I’m sure that I was meant to be an East Coaster. My undying love of seafood, of every kind, confirms it. As I’m currently calling landlocked Utah home, my only recourse is Deer Valley’s Seafood Buffet—an endless treasure trove of all types of ocean-dwelling delicacies.
My first few plates at a recent visit to the Seafood Buffet started and ended at the raw bar. Two kinds of luscious oysters-on-the-half-shell, four kinds of sushi and a well-marinated calamari salad satiated my palate.
Next was a visit (or two) to the center station highlighted by two kinds of sweet crab legs and in-shell shrimp. You’ve got to work for your food and you’ll likely smell like a fisherman when finished but there is no greater reward than the sweet chunks of crab, hand-cracked and picked by myself, to satisfy my appetite.
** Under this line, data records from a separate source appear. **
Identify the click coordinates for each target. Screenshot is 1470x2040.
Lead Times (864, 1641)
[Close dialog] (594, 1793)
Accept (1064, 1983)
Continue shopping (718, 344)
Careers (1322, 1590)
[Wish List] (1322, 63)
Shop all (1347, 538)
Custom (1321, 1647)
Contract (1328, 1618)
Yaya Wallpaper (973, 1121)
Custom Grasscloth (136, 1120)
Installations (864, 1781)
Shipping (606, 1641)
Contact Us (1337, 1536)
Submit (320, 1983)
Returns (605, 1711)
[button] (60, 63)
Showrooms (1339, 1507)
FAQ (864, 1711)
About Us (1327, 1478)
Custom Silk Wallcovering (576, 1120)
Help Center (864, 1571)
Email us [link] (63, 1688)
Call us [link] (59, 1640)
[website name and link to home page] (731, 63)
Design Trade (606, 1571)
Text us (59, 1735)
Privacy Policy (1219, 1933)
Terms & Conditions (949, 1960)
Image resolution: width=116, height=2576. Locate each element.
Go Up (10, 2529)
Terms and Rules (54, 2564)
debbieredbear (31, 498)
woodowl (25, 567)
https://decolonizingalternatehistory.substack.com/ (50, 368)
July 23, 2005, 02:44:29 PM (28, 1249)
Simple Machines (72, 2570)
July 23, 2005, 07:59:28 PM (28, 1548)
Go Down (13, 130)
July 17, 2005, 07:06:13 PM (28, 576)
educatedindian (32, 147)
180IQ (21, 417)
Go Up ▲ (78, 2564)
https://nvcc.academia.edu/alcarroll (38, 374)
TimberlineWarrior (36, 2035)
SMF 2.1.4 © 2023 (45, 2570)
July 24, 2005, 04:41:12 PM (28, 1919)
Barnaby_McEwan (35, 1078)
You’ll also find smoked Alaskan salmon, salads and a nice selection of cheese, including some from nearby Heber Valley Cheese, to enjoy in the center section.
Deep-red, sushi-grade fresh tuna is the calling card of the hot entrée section. The chefs will sear it to-order, or serve it raw, with a side of wasabi cream. Buttery honey soy-glazed scallops and seared mahi mahi round out the surf offerings here. If you are still seeking the perfect bite, look to the appetizer area with steamed clams and mussels, scallop ceviche or guava-glazed lamb lollipops.
Red-meat lovers aren’t forgotten at Seafood Buffet however. A beautifully roasted Double R Ranch prime rib served with natural jus or cherry-glazed duck breasts are perfectly presented as well.
And of course, it wouldn’t be dinner without dessert. An entire station of decadent desserts include the world-famous Snowball—a flourless chocolate cake decorated with whipped cream, the decidedly tart margarita pie (think Key Lime pie), a creamy crème brulee and so many other selections.
All of this comes at a very reasonable price of $64 for adults, $34 for children under 11.
Deer Valley’s Seafood Buffet can be found in the base area of Snow Park Village. The dinner buffet is served Thursday through Sunday from 6:15 to 9 p.m.